Près d’un an après leur inauguration, les locaux réservés aux mineurs et aux femmes demeurent vides. Tandis que la prison de Moroni étouffe sous la surpopulation, une situation d’autant plus alarmante en cette période de forte chaleur.
Ils sont 269 locataires à la maison d’arrêt de Moroni, entassés comme des sardines, mineurs et adultes confondus, vivant dans des conditions précaires, particulièrement difficiles en cette période de forte chaleur. Pourtant, une nouvelle prison a été construite, il y a un an, avec pour objectif d’accueillir les mineurs et les femmes pour leur offrir des conditions de détention plus dignes, dans le respect et la garantie de leurs droits. Malheureusement, à ce jour, ces nouveaux locaux restent inoccupés. « Jusque-là, seules les femmes ont eu la chance de les intégrer. Les mineurs, eux, restent toujours dans l’ancienne prison qui est saturée, une situation délicate surtout avec cette chaleur et la présence de la gale. On se demande ce qui bloque vraiment », confie une source pénitentiaire sous le sceau de l’anonymat.

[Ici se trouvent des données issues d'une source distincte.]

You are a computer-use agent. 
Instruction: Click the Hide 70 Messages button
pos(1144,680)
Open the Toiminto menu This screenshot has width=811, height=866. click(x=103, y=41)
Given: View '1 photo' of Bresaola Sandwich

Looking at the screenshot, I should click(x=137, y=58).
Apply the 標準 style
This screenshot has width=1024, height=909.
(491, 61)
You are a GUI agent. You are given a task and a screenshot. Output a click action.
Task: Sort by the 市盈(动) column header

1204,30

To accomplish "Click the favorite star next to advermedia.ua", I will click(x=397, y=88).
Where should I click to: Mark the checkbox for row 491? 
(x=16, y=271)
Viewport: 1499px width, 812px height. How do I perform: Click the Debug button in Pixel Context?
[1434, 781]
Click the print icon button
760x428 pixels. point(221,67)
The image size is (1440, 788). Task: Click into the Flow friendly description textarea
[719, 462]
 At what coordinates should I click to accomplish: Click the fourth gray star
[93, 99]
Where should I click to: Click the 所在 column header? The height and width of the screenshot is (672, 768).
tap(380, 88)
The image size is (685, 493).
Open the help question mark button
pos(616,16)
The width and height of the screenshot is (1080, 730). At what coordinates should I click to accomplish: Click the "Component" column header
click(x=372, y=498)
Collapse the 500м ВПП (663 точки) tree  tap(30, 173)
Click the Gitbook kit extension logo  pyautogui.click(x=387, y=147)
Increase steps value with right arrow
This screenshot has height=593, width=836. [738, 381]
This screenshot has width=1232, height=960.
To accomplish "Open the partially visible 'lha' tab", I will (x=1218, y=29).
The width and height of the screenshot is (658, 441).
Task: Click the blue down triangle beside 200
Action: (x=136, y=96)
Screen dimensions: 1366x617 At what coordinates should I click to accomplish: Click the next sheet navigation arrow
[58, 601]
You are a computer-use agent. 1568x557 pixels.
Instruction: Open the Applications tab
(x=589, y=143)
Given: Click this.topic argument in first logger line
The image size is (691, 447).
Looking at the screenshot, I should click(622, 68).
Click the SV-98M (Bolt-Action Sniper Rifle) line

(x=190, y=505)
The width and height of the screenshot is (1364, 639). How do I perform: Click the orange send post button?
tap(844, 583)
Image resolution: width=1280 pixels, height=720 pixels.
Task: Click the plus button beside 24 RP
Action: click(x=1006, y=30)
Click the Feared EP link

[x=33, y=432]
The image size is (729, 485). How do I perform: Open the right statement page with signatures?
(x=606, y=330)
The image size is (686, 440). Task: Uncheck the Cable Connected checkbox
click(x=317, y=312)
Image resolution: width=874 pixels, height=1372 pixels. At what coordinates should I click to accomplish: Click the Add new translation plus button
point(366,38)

Notre interlocuteur dévoile également la situation dangereuse à laquelle sont exposées les détenus sur l'ensemble du territoire national. « Koki la prison d'Anjouan compte 117 détenus tandis que leur capacité est de 60 détenus, quant à Badjo, la prison de Mwali, elle compte 45 détenus pour une capacité d’accueil de 30 prisonniers ». Et ce n’est pas tout. « Koki fait face à une pénurie d’eau et à l’absence de moyens de transport, ce qui entraîne parfois le report des audiences, le trajet étant long et donc risqué », a expliqué notre source. Malheureusement, la prison de Mwali connaît elle aussi les mêmes difficultés : « Le chemin qui mène au palais de justice est complètement dégradé, ce qui complique considérablement le déplacement des détenus ».